All that is needed is the line containing "Given: Click the Cash app icon" and the lines after it to the end of the material, written out exactly, pictures left aside.
[Start of Attachment]
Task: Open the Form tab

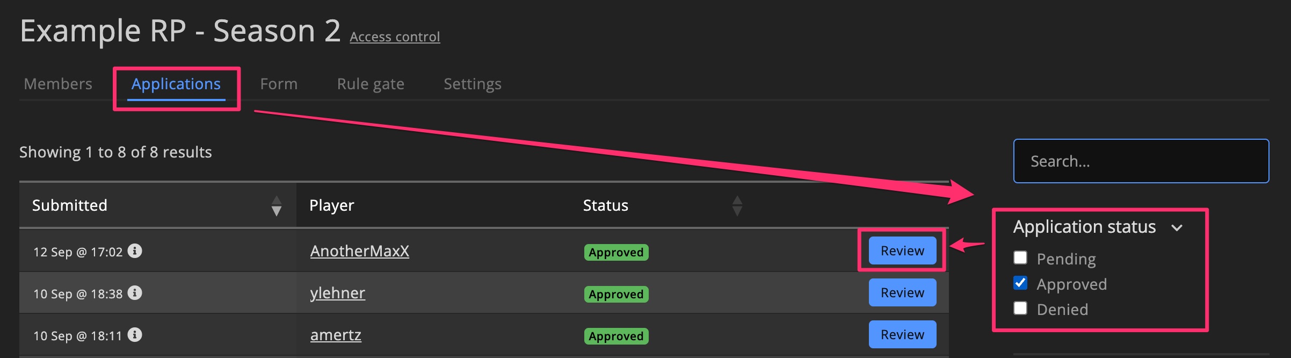Action: click(279, 84)
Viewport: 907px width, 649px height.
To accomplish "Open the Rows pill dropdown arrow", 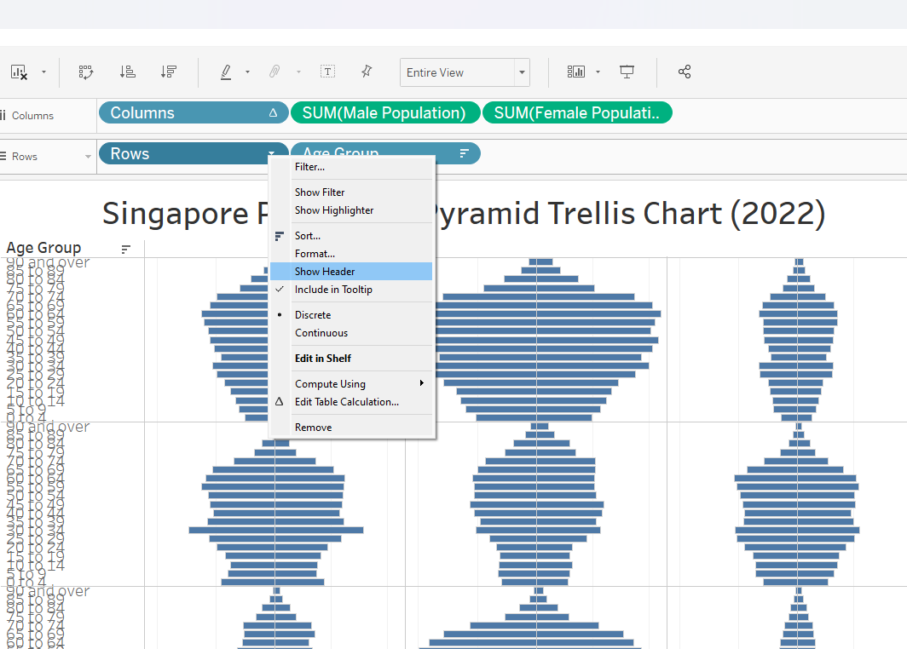I will point(272,154).
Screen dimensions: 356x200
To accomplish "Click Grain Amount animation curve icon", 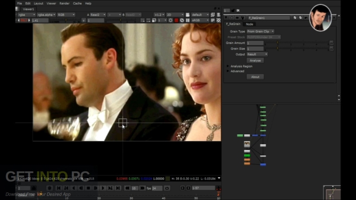I will point(331,43).
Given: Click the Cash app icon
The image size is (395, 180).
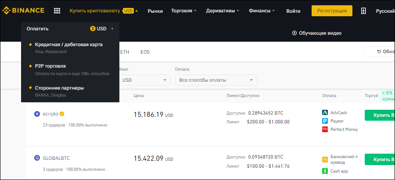Looking at the screenshot, I should click(325, 171).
[End of Attachment]
▶ **Result for this exercise**:
Given: Click the Cash app icon
The image size is (395, 180).
Looking at the screenshot, I should click(325, 171).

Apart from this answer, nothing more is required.